A pesar de que son diálogos internos para el autoconocimiento, en el ensayo intervienen también voces de otros escritores que coadyuvan a la construcción de uno mismo. En el caso de Citlaly, fueron importantes el best seller japonés Haruki Murakami con su libro “De qué hablo cuando hablo de correr” y “Una historia natural de los sentidos” de Diane Ackerman, quienes la estrujaron e hicieron entender otra forma del ensayo, ese en el que no sólo se cita, sino en el que se reflexiona con profundidad sobre la vida.


Henry Ford, Paul Auster, David Foster Wallace y Herta Müller significaron también para Citlaly Aguilar un trampolín de libertad. Leyéndolos, supo que puede escribir de lo que quiera, sobre todo, sin la rigidez y metodología estricta de la academia, aunque sí con un proceso interno de comprensión y empatía porque, si el ensayo no conmueve o no cambia la vida, considera, ese texto no prospera por carecer de pasión.

Escribir es desahogarse


En una analogía entre nadar y escribir, Cit apunta que se dio cuenta que la escritura no debe forzarse. Con este ensayo descubrió, incluso, su propio método: si en el académico se trata de ser objetivo, en el literario autobiográfico todo va sobre la honestidad, y para eso, dice, uno se vulnera y se abre.

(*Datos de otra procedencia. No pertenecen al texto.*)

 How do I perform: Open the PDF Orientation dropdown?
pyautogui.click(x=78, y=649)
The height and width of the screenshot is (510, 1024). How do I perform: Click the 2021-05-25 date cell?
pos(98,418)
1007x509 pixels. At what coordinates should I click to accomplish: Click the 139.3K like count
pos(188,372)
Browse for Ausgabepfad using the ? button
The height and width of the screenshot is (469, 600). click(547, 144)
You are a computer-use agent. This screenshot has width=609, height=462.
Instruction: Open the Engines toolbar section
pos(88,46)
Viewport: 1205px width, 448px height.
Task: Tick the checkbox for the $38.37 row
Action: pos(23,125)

En el caso de su hidrofobia, cuenta que tenía tanto miedo al agua que ni siquiera podía escribir sobre ello, le abrumaba, hasta que encontró en ella una conexión con el arte y la belleza al ver cómo se reflejaba la luz en la alberca. “Yo decía: ´esto ya se escribe solo, es muy bello todo lo que hay alrededor, lo único que está mal aquí soy yo´, pero, en realidad, el agua era reconfortante, era un ambiente muy agradable”.


También su relación con el agua fue muy significativa porque, dice, es “muy llorona”. El agua y la escritura están conectadas precisamente por eso, porque cuando escribe con toda la honestidad a cuestas, llora mucho. “Muchas veces se piensa en el escritor con su café y sus lentes, con su computadora y todo glamuroso. Al menos para mí, en el caso del ensayo autobiográfico, no es glamuroso. Es un desmadre, estás llorando”.


“Hubo partes que lloré mucho. Me sentía vulnerable, tonta, triste, cansada, frustrada y no precisamente por el hecho de que estaba aprendiendo a nadar, sino porque todo el proceso me movió las otras partes de mi vida que estaban moviéndose a la par. Era muy duro escribir lo que estaba sintiendo en ese momento porque estaba ligado a otros procesos, y al momento de ser honesta, lloraba mucho. Encontré en el agua esa relación con la escritura porque es un proceso de desahogarse. Cuando uno está escribiendo algo tan honesto y tan íntimo, llega esa falta de aire, ese ahogamiento en seco. La escritura es un desahogo”.


“Dentro del aire de vidrio” acompaña en el libro editado por el Ayntamiento de Aguascalientes al ensayo “Transparencias: sobre flotar en una estela”, con el que Daniela Paulina Quezada González obtuvo el primer lugar en la categoría del premio citado, un texto que se hermana con el de Citlaly Aguilar por el valor para enfrentar el miedo, en el caso de la ganadora, a la enfermedad, y por la honestidad con el que ambas autoras escriben para diseccionarse y volver a construirse siempre asidas a la palabra, al sentimiento y las emociones.